What has helped me considerably is two things:

1) Ditch the conventional design. I design with my orbital stage in the center at the bottom. Often a nuke drive or low thrust high vacuum efficiency motor - 3.75m fuselage. Surrounding that are 3-6 (depending on size and design of payload, but usually 4) large boosters. These are usually either 3.75m or 5m single or dual stage with a TWR of 1.5-2.0 and a combined dv of about 4500. Atop the uppermost booster stage is a truss that extends vertically to the height of the payload. This arrangement reduces the height of the rocket considerably by lowering the orbital stage as low down within the boosters as possible (I cut the height of my rockets by 30% or so), and provides additional means to strut the top end of the payload to the main booster stages (much less wobbling). If designed properly, the upper booster stage will run out of fuel at the orbital insertion with a periapsis within the atmosphere. The boosters then break away (sepratrons) and can reenter and be reclaimed, but it keeps the entire craft rigid and stable until its out of the atmosphere. The orbital stage can then do the last 100-200 dv to circularize and go from there. You can use the orbital motor as part of the lift if that helps (usually it does) and have the boosters feed fuel to that tank so it arrives topped off. I can reliably launch 140t with this setup including 50m long station parts.

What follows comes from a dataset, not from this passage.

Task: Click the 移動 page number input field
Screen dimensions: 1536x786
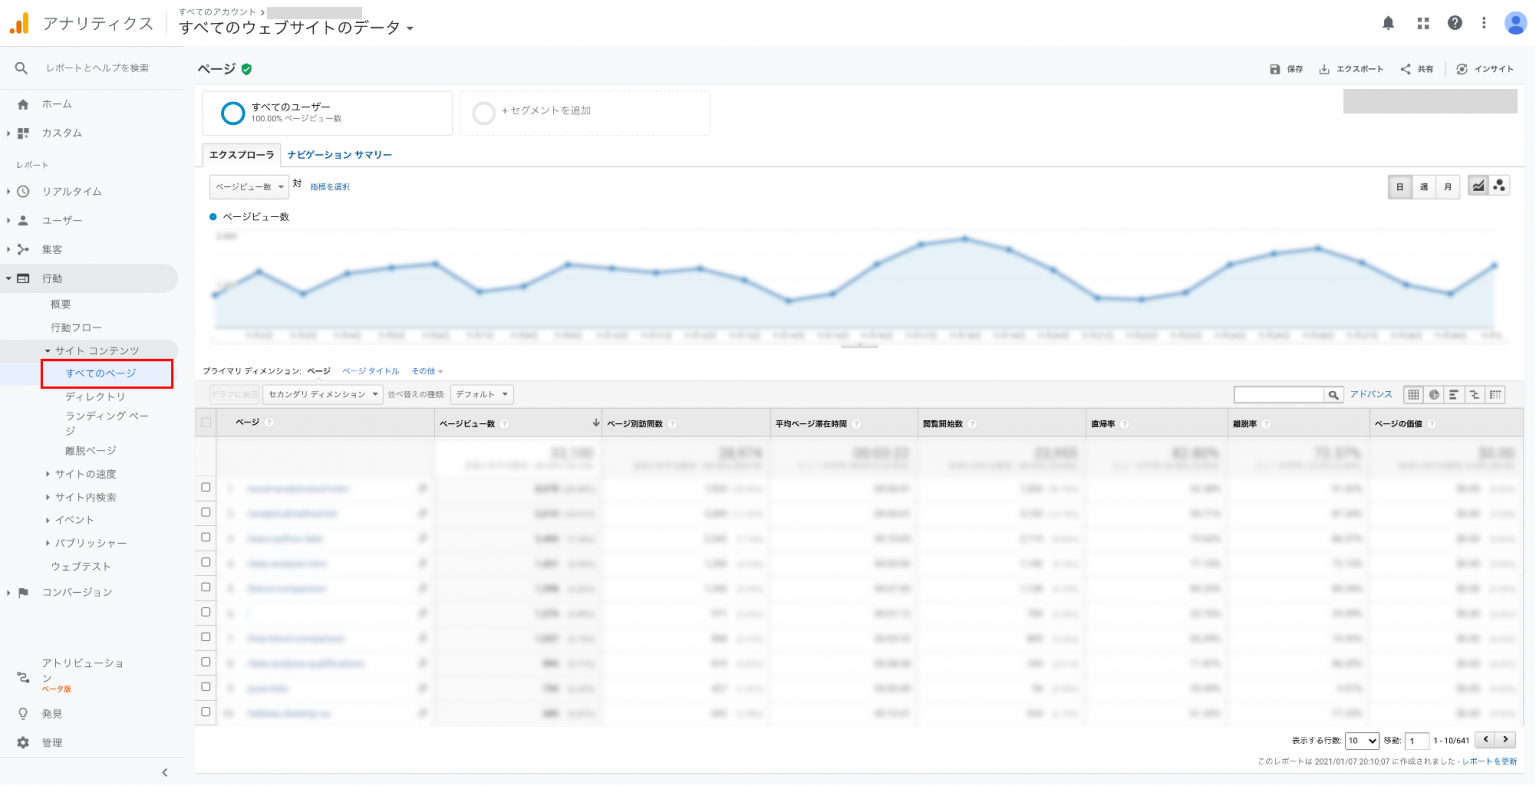Action: coord(1416,739)
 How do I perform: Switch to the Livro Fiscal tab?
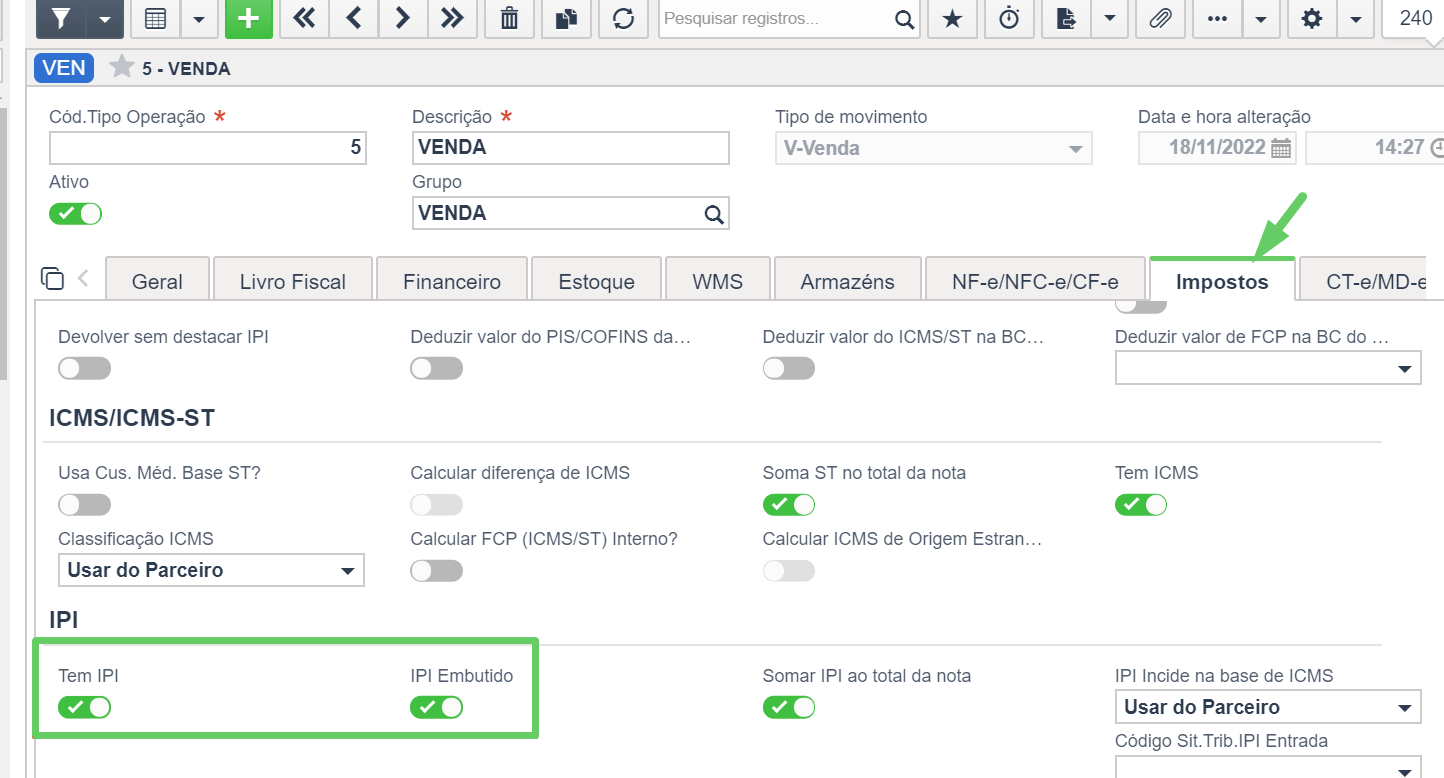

2) On those boosters add a small rocket to each pointing radially outward at about 45 degrees. I use 20-75 power rockets (like the little orange guys) for this. They use very little fuel but by moving some of the thrust inward along the center of lift axis, it helps with spin and attitude control - just enough to help the gimbals. Make sure they are pointed dead center using the snap adjustment, though. I also add some movable canards on the outer surfaces. They're light and help with attitude control early in the lift but don't help much up around 30KM which is when a lot of large rockets tend to go off - as the terminal velocity really increases.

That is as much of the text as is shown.